The HTML entities are invented partly as a mechanism of avoiding symbol jam of the characters: < > &, and partly as a kludge for entering frequently needed symbols (e.g. © ™ α → …), and partly as a kludge to avoid char encoding and transmission problem (i.e. there is no UNICODE in 1980s, and only ASCII and a handful other basic encoding is widely recognized.).

For a concrete example of how this induced complexity in code, see: ASCII Jam Problem: HTML Entities .

When you are writing a tutorial about HTML in HTML, and trying to tell user how to represent the ampersand character, you will have things like this: &. And when you have scripts that process HTML, it gets very complex.

Ampersand in URL, URL Percent Encoding

URL percent encoding and encoding Unicode in URL. Example:

http://en.wikipedia.org/wiki/Saint_Jerome_in_His_Study_%28D%C3%BCrer%29

for

http://en.wikipedia.org/wiki/Saint_Jerome_in_His_Study_(Dürer)

The complexity in resolving the ambiguity of the Ampersand char in URL and CGI protocol.

• URL Percent Encoding and Ampersand Char
• URL Percent Encoding and Unicode
• JavaScript Encode URL, Escape String

Representation for: Unprintable Character, Their Input Methods, Keyboard Keys

When a language or config needs to represent keystrokes, the ASCII jam made complexities and readibility much worse. See:

e.g. in emacs, you will encounter \n \r \t \f and ^J ^M ^I ^L and C-m RET <return> Enter ^m control-m 13 (?\C-m).
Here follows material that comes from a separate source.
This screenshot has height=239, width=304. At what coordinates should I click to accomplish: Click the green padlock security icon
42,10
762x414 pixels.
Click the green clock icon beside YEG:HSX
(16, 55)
• Emacs Key Notations Explained (/r, ^M, C-m, RET, <return>, M-, meta)

In Mac OS X's Keybinding system the “DefaultKeyBinding.dict”, you have:

{
"@b" = ("insertText:", "Cmd+b pressed.");
"~a" = ("insertText:", "Opt+a pressed.");
"^b" = ("insertText:", "Crtl+b pressed.");
"^@a" = ("insertText:", "Ctrl+Cmd+a pressed.");
"^~a" = ("insertText:", "Crtl+Opt+a pressed.");
"#2" = ("insertText:", "2 on the number keypad pressed.");
}

• Mac: Create Custom Keyboard Layout

!n::Run Notepad ; this means Alt+n
^n::Run Notepad ; this means Ctrl+n
+n::Run Notepad ; this means Shift+n
#n::Run Notepad ; this means the Win+n

• AutoHotkey: Key Syntax

If Unicode is used, some of these problems can be alleviated. ⌘ ⌥ ⎇ ↵ ⇥ ⌫.
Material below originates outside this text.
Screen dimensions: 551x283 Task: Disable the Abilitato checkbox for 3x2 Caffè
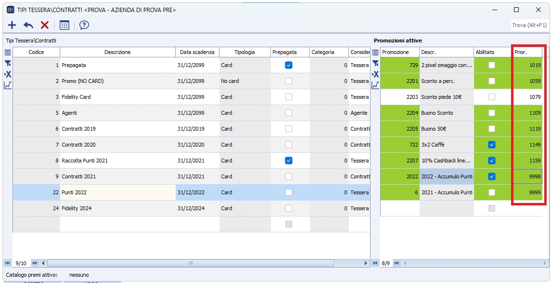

• Unicode: Keyboard Symbols ⌘ ↵ ⌫

Fortress and Unicode

All these problems occur because we are jamming so many meanings into about 20 symbols in ASCII.

• Fortress Programing Language and Unicode

Problem of Typing Unicode?

Today, it's trivial to create a keyboard layout to type any set of Unicode symbols you choose. See: How to Create a APL or Math Symbols Keyboard Layout .

Some people may find that typing a character not on keyboard directly is an issue, but that is mostly psychological. Note that in Japanese, Chinese, where there are millions of computer users and programers, every character is typed by a input method.